When You Should Fire Your Attorney
- If your attorney is not communicating with you. Communication is key to a successful outcome of any legal case. With this in mind, attorneys are responsible to keep their clients informed of all important activity in their case. That means informing the client of upcoming court dates and any settlement offers. If your attorney is not keeping you up to date on the status of your case, you should consider firing him/her. Likewise, if your attorney never seems to return your calls or emails, this is a huge red flag. Yes, we all understand that an attorney may be in trial, and might be unable to return a phone call promptly, but he/she should still respond to emails. Even if your attorney is busy, a secretary or paralegal should be able answer basic questions.
- Your attorney is unprepared or unprofessional. If your attorney shows up to court unprepared or does not seem to understand the relevant facts or law, it may be time to fire him/her.

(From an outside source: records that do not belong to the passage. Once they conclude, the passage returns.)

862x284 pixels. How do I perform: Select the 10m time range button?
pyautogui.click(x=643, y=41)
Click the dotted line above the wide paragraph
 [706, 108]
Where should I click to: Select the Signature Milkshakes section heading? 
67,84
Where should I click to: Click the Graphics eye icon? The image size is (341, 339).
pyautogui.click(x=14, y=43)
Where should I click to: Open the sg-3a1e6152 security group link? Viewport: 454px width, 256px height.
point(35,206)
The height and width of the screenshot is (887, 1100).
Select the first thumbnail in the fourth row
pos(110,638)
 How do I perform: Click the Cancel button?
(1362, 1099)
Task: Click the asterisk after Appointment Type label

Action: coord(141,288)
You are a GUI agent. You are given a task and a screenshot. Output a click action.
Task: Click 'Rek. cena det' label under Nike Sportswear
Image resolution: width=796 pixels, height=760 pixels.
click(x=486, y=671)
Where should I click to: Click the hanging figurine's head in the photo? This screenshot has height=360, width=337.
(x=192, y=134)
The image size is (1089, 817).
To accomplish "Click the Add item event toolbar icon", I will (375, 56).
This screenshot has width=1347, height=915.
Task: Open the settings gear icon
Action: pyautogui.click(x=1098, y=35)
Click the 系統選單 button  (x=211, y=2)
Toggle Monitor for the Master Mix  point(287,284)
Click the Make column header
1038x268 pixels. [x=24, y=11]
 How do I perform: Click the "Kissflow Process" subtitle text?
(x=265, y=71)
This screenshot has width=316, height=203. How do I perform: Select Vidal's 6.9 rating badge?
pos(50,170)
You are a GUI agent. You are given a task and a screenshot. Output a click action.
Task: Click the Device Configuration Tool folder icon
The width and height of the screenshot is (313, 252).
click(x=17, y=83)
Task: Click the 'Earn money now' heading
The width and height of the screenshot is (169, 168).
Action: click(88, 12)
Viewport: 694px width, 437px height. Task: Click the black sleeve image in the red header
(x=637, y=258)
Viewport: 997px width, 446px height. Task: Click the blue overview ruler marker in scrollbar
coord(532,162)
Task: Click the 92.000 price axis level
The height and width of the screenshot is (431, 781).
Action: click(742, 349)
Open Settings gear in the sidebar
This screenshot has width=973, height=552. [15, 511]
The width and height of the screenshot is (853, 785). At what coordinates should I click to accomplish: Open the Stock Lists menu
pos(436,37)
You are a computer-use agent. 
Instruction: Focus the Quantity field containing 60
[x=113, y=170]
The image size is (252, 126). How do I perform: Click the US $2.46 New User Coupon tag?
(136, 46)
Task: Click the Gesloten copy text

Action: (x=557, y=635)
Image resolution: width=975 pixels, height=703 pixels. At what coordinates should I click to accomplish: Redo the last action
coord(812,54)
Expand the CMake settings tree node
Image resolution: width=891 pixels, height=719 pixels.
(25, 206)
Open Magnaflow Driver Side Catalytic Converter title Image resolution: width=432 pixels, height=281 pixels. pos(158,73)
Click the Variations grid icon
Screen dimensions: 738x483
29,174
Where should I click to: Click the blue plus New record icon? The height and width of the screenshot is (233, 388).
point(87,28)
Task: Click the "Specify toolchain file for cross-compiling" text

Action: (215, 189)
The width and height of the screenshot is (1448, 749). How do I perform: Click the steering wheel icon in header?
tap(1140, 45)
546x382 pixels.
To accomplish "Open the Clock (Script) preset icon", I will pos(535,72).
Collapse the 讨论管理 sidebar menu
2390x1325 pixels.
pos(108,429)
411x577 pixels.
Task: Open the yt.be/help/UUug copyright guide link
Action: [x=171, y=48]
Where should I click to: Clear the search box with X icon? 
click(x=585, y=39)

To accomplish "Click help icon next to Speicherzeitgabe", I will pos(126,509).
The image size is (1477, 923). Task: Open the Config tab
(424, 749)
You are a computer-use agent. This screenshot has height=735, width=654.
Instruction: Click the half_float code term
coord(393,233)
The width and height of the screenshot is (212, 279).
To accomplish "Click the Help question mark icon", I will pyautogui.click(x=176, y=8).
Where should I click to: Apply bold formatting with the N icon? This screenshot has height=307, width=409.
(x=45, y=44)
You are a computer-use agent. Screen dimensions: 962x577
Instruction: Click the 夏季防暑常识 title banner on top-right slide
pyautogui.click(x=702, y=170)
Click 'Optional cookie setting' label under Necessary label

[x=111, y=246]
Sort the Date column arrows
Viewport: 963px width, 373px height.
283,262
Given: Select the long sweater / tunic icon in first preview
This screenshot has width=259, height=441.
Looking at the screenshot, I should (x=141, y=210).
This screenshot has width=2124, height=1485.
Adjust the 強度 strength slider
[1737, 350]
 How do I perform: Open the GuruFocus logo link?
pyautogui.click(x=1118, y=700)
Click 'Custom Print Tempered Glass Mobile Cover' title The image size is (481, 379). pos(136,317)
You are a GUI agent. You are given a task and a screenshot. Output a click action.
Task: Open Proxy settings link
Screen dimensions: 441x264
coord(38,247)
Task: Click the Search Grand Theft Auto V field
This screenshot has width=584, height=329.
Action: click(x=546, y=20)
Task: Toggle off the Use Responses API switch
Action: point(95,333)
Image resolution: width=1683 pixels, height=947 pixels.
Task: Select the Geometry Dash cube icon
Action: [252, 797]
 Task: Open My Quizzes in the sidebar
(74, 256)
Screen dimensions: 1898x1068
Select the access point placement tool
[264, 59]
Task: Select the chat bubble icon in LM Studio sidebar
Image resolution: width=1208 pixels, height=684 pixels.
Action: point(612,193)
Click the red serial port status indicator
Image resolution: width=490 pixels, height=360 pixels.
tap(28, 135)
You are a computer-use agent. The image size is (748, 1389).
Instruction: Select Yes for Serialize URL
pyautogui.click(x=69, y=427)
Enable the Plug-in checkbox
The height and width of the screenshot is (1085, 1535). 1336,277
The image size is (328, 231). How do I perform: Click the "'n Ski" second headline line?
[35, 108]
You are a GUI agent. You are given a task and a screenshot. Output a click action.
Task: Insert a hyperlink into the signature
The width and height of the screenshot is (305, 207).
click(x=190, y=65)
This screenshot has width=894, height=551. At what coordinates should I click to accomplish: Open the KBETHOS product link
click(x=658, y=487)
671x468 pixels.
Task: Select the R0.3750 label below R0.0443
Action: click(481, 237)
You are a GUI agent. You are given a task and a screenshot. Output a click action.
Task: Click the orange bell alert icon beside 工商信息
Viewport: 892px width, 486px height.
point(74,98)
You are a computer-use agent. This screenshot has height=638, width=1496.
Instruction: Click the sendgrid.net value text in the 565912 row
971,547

If your attorney bullies or intimidates you, opposing counsel, or others who may be involved in the case, that is another red flag. Judges do notice unprofessional behavior by attorneys, and it could be harmful to your case. If your attorney is lying to you, or worse being less than honest with the court, you should fire him/her sooner than later.
- You Cannot Afford Your Attorney. We all know attorneys are expensive and attorney bills can get out of sight. Sometimes fees get so high that it becomes impossible to continue to afford attorney representation. It is not uncommon for extended litigation to become more expensive than it is worth. In this regard, depending on the circumstances and issues, it may be better to cut your losses and not run up more legal fees. If you find yourself getting buried in legal fees, it may be time to consider all other options thoughtfully.
- You Realize You Don’t Need an Attorney. It is not uncommon for someone to jump the gun and hire an attorney for simple matters they can handle themselves. If you find yourself in that situation and your legal matter only requires document preparation, don’t be too proud to dismiss your attorney and go ahead on your own. In routine legal proceedings, a registered legal document assistant like A People’s Choice should be able to help you with any legal paperwork you need.
When You Should Think Twice Before Firing an Attorney
- You disapprove how the attorney is handling your case. If you want to go to trial, and your attorney wants to settle, your immediate thought may be to fire your attorney. Remember that attorneys are looking out for your best interest. If your attorney is encouraging you to settle, there is a good chance the facts and the law are not on your side. A reasonable attorney will sometimes tell a client something they do not want to hear. After careful consideration, if you and your attorney cannot agree on how to proceed, you may want to seek new representation or at least get a second opinion.
- You and your attorney are not clicking. Do you feel that your lawyer is a bit detached and does not understand your emotional attachment to the case? Do not fire an attorney because you are not “clicking” unless you have given the decision careful consideration. It may be that you are just upset and do not understand your lawyer’s advice. Yes, it is essential that you have a good rapport with your attorney. If you feel that the relationship is not working and he/she does not have your back, you may need to fire your attorney.
Keep in mind that firing an attorney can potentially hurt your case. Courts may frown on someone who changes an attorney during complex litigation. Lastly, a new attorney may reject you as a client if you fired a previous attorney.